JOHN KRINJAK: So obviously Christmas is just about a week away. A lot of people are going to be traveling the upcoming week. A lot of family gatherings. People are going to be in close contact. What level of precautions should people be taking? How worried should people be about coming in contact given what’s going on?

MASON MILEUR: Sure. So what I tell all my patients is that it is a balance of risk versus benefit. So if the people you’re visiting it yourself are pretty healthy, then I think as long as you’re doing the basic things, you know, like washing your hands, trying to make sure if you’re feeling sick that you don’t join in with the greater gathering. I think that’s all pretty smart. But where it gets a little trickier is if you have some other kind of medical problems, like out of control, diabetes or asthma or COPD or heart failure, that’s when it becomes a little more risky. And so then you have to ask yourself, is it worth it? I can tell you this, that thankfully it is much less lethal than it used to be in terms of the mutation of the virus and with early intervention and with the vaccine. So all three of those do provide layers of protection for you. So if you haven’t gotten vaccinated yet and you’re one of those high risk patients, absolutely. Go get the booster. Kind of the same holds true of flu and it also kills about 25,000 people a year in the United States. We don’t think about that a lot. But the purpose of the flu vaccine is so that if you get sick, hopefully it’s not so serious if you go to a hospital.

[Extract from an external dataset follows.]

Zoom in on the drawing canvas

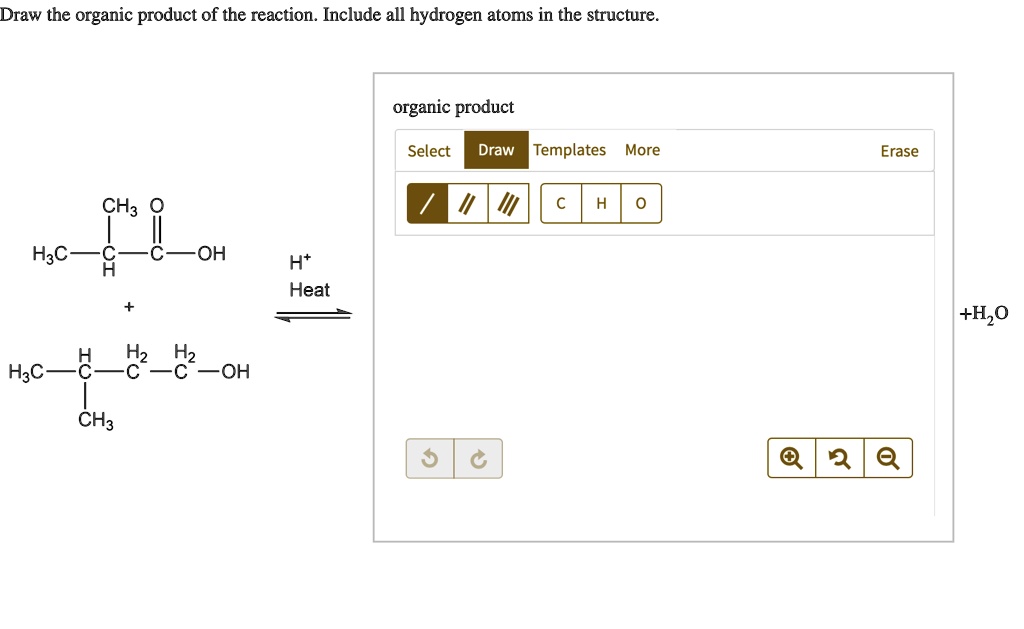point(790,457)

JOHN KRINJAK: So it’s not too late. Those vaccines can still be worthwhile. Is there anything people need to know about the time? And can you get the COVID one and the flu one at the same time?

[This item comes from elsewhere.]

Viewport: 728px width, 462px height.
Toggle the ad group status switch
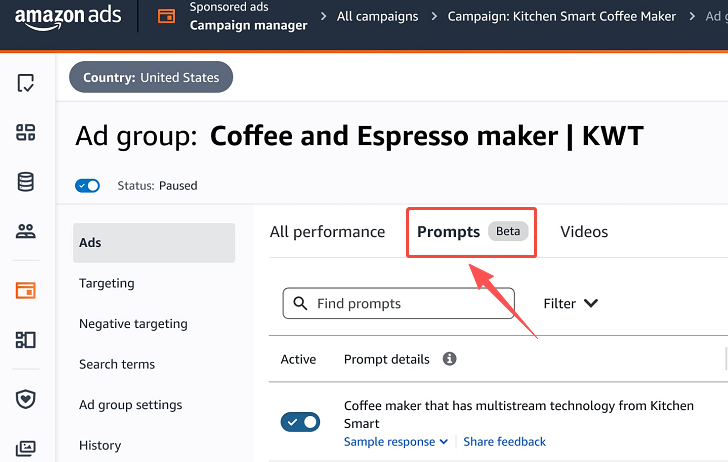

MASON MILEUR: Yes. The one exception to that would be if you’ve had a really severe reaction to like that COVID shot in the past, I probably would try to spread that out a little bit by maybe a few days or a week. But there’s nothing that is innately wrong with just getting both that at the same time.

JOHN KRINJAK: All right. Dr. Mason Mileur from Austin Medical Association. Dr. Miller, thanks for being here. We appreciate your insight.

MASON MILEUR: My pleasure. Thanks, John.